READING PASSAGE:
··········

Developing Impala Applications
The core development language with Impala is SQL. You can also use Java or other languages to interact with Impala through the standard JDBC and ODBC interfaces used by many business intelligence tools. For specialized kinds of analysis, you can supplement the SQL built-in functions by writing user-defined functions (UDFs) in C++ or Java.
Overview of the Impala SQL Dialect
The Impala SQL dialect is highly compatible with the SQL syntax used in the Apache Hive component (HiveQL). As such, it is familiar to users who are already familiar with running SQL queries on the Hadoop infrastructure. Currently, Impala SQL supports a subset of HiveQL statements, data types, and built-in functions. Impala also includes additional built-in functions for common industry features, to simplify porting SQL from non-Hadoop systems.
For users coming to Impala from traditional database or data warehousing backgrounds, the following aspects of the SQL dialect might seem familiar:
The SELECT statement includes familiar clauses such as WHERE, GROUP BY, ORDER BY, and WITH. You will find familiar notions such as joins, built-in functions for processing strings, numbers, and dates, aggregate functions, subqueries, and comparison operators such as IN() and BETWEEN. The SELECT statement is the place where SQL standards compliance is most important.

··········

Items from a dataset:
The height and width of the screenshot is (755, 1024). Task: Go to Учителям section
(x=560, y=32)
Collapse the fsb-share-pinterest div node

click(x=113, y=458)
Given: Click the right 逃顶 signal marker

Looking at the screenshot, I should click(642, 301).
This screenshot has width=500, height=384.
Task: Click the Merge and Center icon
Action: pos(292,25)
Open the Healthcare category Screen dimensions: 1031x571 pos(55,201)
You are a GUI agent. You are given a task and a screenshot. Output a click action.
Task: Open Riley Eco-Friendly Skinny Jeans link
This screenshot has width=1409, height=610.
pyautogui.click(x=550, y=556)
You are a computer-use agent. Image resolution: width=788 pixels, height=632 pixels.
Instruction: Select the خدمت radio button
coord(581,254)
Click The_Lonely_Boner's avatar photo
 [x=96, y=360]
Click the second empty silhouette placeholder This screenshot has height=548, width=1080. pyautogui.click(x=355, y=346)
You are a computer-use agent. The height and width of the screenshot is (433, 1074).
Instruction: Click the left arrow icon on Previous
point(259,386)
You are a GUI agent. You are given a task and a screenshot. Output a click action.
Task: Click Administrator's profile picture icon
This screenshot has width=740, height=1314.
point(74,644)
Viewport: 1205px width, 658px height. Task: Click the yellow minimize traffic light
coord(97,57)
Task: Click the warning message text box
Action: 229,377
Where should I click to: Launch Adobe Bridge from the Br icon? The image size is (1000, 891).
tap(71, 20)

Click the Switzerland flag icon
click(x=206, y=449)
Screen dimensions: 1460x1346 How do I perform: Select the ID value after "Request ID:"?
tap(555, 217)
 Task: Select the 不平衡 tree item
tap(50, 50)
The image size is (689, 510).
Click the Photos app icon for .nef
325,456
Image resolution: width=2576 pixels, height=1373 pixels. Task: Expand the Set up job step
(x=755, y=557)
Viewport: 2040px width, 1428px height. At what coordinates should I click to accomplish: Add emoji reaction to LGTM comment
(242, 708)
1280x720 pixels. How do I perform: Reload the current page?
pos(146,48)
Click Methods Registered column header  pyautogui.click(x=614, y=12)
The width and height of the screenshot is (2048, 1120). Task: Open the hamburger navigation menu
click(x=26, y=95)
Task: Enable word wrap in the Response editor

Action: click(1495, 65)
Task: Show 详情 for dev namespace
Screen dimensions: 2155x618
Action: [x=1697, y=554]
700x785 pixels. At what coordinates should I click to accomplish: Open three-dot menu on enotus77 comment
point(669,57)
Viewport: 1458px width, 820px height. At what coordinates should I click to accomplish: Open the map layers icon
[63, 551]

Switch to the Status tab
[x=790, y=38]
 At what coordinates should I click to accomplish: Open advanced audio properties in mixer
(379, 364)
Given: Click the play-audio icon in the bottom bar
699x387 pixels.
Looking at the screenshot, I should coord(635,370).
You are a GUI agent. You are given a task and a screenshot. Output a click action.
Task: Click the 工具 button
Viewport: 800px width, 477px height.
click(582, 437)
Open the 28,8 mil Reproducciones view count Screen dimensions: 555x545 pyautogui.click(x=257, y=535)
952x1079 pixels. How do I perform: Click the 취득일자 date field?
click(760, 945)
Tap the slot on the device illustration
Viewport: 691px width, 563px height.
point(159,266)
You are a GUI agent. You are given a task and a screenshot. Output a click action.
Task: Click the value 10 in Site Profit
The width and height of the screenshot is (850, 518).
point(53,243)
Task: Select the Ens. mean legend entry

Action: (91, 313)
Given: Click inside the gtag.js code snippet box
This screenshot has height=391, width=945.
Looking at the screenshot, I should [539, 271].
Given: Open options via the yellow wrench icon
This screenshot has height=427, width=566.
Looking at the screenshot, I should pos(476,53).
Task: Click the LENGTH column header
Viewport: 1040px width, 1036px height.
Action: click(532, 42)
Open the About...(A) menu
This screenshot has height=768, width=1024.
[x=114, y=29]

··········

According to the passage on developing Impala applications, in which languages can user-defined functions be written?

THE REPLY:
C++ or Java.